- [Objective]: Reproduce word for word the lines of the records below, from the line containing "What do you see at coordinates (901, 247)" up to and including the line containing "455) in the screenshot?".

- [Available data]:
-- START --

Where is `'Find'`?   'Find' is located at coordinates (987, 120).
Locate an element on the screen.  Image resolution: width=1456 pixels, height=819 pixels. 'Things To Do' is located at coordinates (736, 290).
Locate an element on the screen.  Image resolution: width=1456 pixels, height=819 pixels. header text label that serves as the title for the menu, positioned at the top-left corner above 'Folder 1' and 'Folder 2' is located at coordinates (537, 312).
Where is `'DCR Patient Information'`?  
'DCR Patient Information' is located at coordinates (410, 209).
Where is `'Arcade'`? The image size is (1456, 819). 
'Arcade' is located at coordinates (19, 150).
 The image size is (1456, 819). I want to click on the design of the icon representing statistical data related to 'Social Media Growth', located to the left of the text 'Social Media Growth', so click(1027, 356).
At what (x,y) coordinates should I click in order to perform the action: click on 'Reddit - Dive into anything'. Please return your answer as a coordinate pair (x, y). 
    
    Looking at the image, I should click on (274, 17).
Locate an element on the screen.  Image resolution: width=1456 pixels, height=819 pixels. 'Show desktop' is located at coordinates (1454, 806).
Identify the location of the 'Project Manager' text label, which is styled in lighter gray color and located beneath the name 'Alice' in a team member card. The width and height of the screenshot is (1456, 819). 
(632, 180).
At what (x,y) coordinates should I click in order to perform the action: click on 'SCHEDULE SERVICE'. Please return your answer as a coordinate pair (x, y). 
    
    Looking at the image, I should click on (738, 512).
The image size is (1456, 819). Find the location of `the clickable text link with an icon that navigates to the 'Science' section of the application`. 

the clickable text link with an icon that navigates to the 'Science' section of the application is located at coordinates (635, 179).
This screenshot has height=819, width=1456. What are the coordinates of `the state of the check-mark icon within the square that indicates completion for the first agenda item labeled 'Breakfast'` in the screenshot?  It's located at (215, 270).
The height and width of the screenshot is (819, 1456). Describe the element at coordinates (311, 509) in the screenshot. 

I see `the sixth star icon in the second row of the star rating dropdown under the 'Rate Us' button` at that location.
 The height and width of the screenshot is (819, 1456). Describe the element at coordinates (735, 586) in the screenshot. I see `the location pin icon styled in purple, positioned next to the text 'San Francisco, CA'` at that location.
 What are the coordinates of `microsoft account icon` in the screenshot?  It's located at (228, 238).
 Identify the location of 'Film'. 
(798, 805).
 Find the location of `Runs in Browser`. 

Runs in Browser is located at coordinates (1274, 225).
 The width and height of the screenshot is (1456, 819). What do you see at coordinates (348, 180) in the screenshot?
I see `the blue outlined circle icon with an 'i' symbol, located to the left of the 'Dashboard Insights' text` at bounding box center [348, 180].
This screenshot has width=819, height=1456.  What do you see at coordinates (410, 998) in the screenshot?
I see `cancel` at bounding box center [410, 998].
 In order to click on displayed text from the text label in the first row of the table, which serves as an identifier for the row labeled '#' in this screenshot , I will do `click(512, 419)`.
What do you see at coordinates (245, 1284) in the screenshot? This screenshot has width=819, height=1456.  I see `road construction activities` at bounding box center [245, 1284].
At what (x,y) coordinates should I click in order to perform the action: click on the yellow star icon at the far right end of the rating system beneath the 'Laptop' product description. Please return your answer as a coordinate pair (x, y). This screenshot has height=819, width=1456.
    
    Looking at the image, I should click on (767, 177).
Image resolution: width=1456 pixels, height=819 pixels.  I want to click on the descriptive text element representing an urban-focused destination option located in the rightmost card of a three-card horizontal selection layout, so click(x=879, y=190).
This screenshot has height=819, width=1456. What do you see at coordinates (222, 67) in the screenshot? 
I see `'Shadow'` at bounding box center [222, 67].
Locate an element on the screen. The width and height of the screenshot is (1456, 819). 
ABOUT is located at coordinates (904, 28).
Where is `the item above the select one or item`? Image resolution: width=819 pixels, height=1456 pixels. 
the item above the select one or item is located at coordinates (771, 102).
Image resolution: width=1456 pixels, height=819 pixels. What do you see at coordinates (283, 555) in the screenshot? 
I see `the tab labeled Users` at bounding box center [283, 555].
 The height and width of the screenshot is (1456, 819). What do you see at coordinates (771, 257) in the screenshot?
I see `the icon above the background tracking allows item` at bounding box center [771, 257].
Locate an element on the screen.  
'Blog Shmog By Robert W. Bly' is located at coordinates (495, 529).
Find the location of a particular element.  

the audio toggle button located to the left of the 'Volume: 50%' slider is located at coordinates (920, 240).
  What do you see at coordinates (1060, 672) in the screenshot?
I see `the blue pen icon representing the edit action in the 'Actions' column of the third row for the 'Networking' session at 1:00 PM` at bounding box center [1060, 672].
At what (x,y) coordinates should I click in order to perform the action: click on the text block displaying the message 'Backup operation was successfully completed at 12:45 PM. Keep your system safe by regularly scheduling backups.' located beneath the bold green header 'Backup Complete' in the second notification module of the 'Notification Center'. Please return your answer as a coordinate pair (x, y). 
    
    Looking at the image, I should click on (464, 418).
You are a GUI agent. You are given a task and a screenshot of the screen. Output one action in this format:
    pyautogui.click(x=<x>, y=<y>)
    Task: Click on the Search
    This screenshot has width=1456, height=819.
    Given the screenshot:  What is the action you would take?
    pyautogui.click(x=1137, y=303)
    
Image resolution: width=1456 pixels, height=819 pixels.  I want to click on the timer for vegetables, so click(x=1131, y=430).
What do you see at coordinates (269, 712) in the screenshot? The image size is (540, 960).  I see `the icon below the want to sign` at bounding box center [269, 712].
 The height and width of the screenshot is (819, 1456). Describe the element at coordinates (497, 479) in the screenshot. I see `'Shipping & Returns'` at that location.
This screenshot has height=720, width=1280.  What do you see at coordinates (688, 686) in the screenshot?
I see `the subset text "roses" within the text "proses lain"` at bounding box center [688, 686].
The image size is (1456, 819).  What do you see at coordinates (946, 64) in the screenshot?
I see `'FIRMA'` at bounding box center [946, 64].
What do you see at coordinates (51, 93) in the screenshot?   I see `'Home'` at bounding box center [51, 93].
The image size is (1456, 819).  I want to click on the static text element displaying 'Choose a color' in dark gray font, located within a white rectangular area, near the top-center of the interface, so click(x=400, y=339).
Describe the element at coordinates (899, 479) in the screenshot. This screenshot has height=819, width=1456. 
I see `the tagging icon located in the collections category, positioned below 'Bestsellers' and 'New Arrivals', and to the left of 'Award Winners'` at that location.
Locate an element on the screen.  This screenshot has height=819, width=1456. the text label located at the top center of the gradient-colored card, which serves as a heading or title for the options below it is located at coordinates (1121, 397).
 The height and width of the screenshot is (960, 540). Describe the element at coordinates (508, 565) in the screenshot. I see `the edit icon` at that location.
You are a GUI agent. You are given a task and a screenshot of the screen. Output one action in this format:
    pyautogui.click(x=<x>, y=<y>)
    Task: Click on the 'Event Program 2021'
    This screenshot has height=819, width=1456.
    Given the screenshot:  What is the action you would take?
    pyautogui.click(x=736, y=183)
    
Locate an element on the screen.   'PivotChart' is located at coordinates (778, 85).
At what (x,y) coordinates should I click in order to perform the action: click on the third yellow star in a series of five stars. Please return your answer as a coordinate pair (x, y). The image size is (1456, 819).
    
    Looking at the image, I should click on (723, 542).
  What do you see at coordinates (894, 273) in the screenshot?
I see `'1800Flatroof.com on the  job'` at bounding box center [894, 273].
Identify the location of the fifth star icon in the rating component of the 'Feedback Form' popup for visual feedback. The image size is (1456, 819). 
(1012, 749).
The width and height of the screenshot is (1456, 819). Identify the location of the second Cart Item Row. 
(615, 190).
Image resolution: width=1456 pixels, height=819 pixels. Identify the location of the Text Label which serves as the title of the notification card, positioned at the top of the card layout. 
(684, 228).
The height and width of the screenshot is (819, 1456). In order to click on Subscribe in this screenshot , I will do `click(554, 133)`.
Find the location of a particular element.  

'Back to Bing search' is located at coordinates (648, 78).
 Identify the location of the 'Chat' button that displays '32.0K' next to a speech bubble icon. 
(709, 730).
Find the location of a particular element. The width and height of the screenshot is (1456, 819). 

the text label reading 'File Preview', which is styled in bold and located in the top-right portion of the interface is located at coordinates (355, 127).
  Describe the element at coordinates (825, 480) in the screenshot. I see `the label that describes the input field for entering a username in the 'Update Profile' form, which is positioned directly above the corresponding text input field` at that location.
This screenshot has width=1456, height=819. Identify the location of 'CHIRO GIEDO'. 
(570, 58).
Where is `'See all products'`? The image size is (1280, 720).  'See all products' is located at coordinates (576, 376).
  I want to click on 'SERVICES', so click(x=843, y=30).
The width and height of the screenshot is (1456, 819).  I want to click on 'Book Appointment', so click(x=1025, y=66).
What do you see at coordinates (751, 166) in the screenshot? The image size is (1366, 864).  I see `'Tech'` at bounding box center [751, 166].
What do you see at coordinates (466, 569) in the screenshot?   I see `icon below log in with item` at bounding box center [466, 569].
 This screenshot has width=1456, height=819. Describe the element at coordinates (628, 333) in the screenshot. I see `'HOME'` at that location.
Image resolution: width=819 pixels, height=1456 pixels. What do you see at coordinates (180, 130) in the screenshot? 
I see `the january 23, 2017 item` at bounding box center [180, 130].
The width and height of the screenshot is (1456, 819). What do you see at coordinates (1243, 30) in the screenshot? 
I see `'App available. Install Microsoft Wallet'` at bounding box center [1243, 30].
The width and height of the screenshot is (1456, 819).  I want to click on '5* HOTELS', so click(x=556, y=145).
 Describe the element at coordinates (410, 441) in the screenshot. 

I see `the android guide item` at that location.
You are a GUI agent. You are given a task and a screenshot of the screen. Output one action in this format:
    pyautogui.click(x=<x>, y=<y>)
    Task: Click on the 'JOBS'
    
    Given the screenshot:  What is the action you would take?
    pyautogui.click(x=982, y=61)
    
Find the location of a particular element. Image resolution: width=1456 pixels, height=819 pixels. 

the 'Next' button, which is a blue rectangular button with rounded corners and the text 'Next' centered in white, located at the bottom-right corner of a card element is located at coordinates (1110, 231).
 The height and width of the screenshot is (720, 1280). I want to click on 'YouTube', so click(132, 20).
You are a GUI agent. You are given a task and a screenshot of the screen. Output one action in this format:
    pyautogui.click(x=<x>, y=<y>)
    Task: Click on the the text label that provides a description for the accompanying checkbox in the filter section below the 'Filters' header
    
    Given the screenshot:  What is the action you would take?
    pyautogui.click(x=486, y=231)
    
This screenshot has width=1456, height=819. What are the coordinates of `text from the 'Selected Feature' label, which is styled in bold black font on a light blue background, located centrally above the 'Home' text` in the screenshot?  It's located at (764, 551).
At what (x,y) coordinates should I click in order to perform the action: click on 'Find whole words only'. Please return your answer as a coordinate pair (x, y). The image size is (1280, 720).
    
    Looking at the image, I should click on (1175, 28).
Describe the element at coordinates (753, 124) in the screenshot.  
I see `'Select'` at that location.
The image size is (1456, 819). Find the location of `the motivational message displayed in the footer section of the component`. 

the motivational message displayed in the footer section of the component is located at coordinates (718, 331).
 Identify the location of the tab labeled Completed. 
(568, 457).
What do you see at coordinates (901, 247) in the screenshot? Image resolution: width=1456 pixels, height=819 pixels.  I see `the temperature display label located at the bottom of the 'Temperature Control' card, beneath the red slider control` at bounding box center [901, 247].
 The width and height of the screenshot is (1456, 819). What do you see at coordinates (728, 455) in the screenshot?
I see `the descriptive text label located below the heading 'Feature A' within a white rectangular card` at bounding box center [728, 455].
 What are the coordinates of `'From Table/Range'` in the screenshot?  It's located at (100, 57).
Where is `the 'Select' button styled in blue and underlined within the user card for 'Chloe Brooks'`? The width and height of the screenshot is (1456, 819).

-- END --

- [Task answer]:
What do you see at coordinates (901, 247) in the screenshot? Image resolution: width=1456 pixels, height=819 pixels.  I see `the temperature display label located at the bottom of the 'Temperature Control' card, beneath the red slider control` at bounding box center [901, 247].
 The width and height of the screenshot is (1456, 819). What do you see at coordinates (728, 455) in the screenshot?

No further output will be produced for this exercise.